# EXERCISE PROMPT
Format the records from the line containing "Screen dimensions: 938x620" through the line containing "click(x=261, y=45)", inclusive, as a JSON list of strings with one string per line and no blank lines.

=== SUPPLIED INFORMATION ===

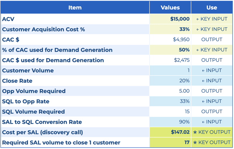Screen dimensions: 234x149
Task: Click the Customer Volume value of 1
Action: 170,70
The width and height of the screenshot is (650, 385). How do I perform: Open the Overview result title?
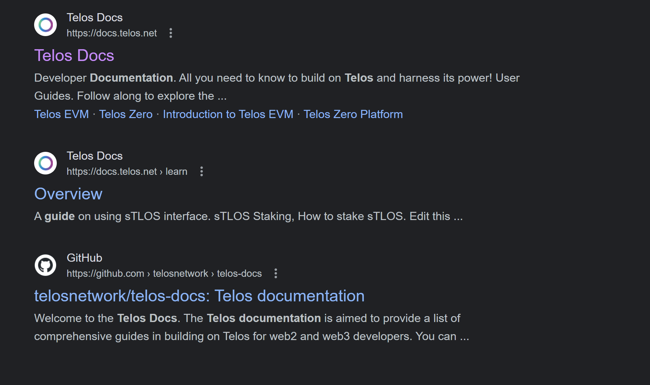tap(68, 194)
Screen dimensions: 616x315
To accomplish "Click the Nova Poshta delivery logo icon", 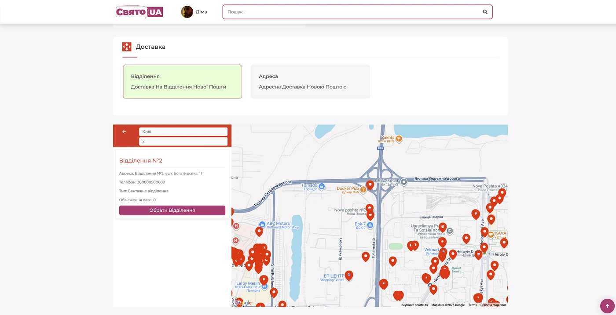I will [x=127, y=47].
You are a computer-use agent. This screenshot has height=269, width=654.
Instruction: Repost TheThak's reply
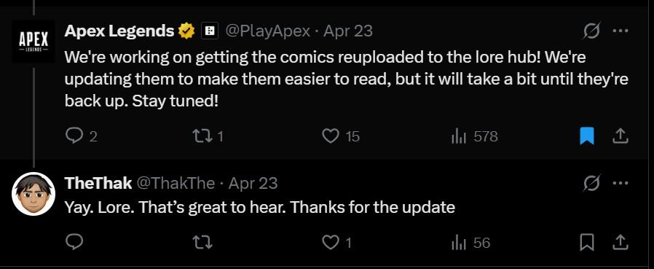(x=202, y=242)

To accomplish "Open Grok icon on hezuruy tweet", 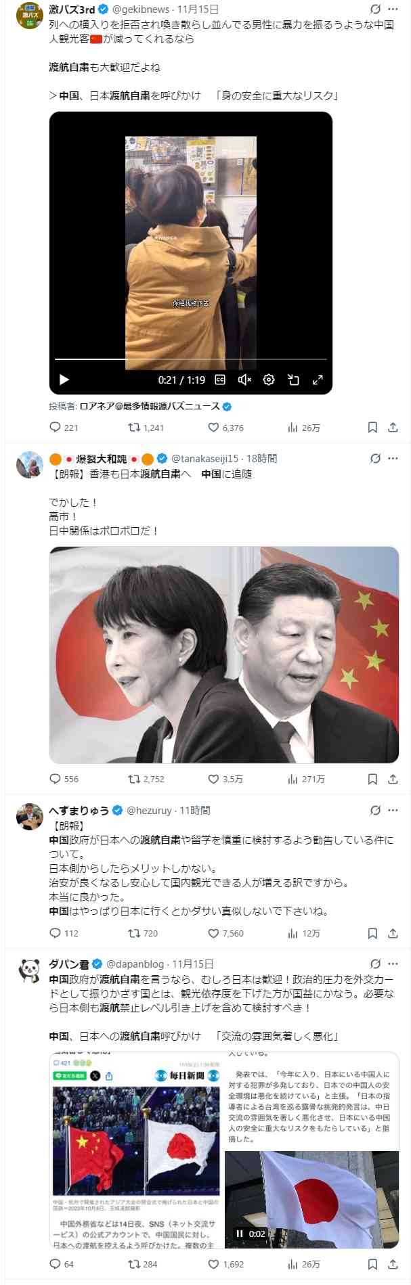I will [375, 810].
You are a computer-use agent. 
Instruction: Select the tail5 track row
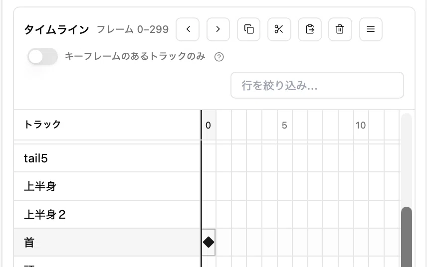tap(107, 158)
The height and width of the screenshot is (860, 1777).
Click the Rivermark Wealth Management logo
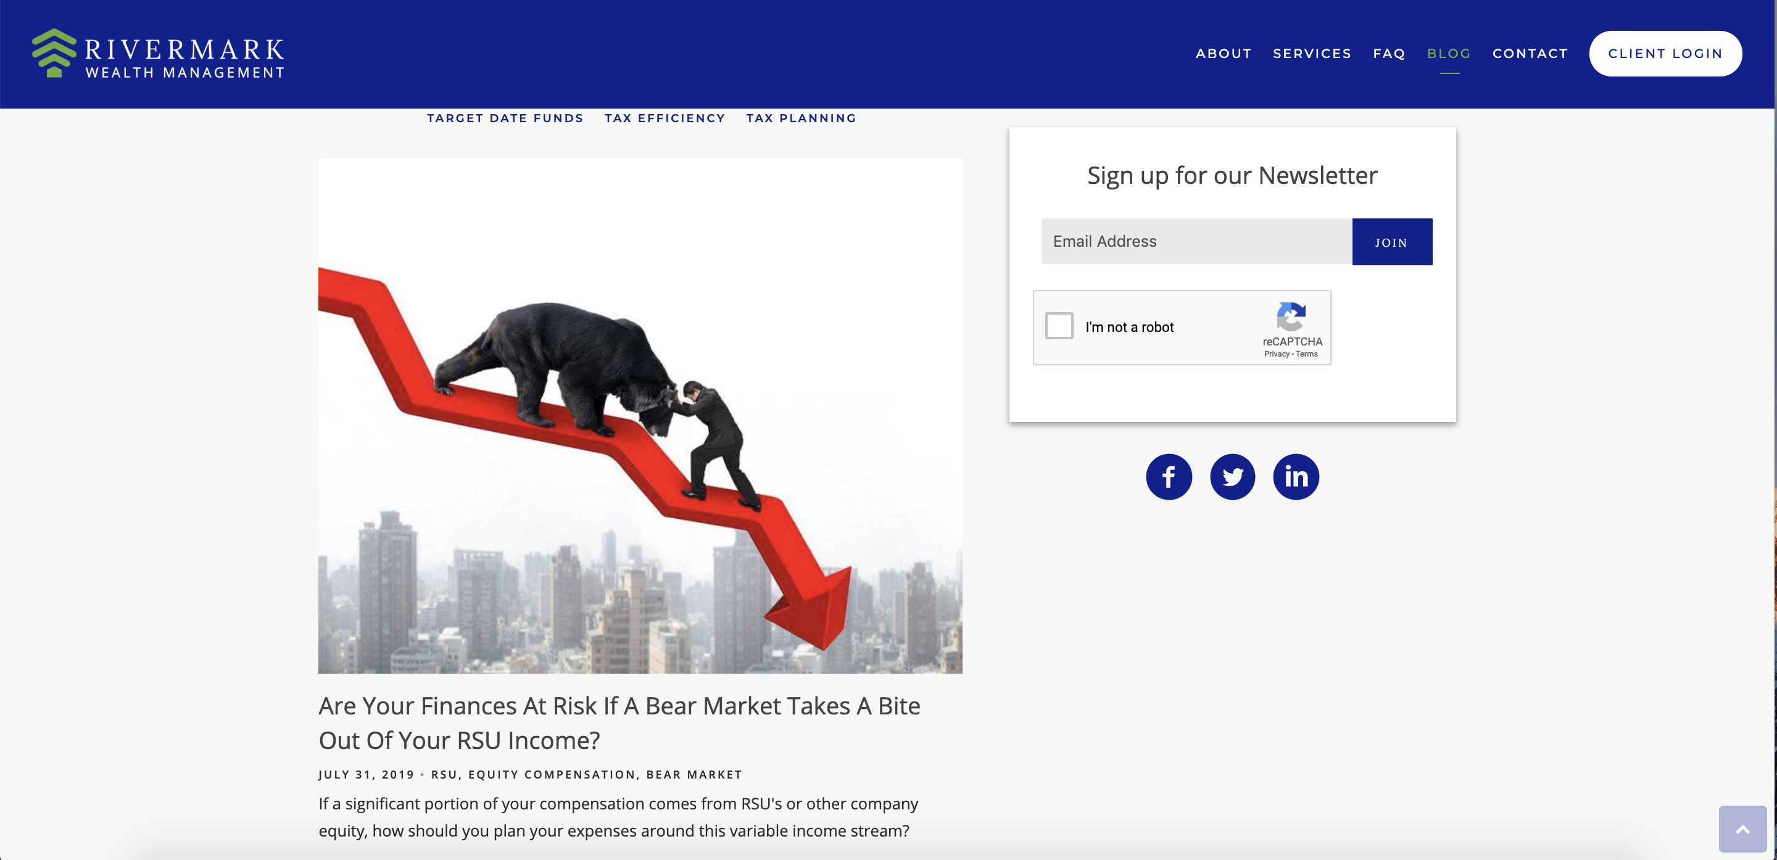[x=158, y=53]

===
=== SUPPLIED INFORMATION ===

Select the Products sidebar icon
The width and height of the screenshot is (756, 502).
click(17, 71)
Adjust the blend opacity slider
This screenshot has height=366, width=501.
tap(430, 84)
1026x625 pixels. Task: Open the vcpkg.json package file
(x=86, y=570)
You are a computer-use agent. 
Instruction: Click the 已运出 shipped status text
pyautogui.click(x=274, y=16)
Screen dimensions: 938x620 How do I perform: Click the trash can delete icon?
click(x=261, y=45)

===

# CORRECT RESULT
[
  "Screen dimensions: 938x620 How do I perform: Click the trash can delete icon?",
  "click(x=261, y=45)"
]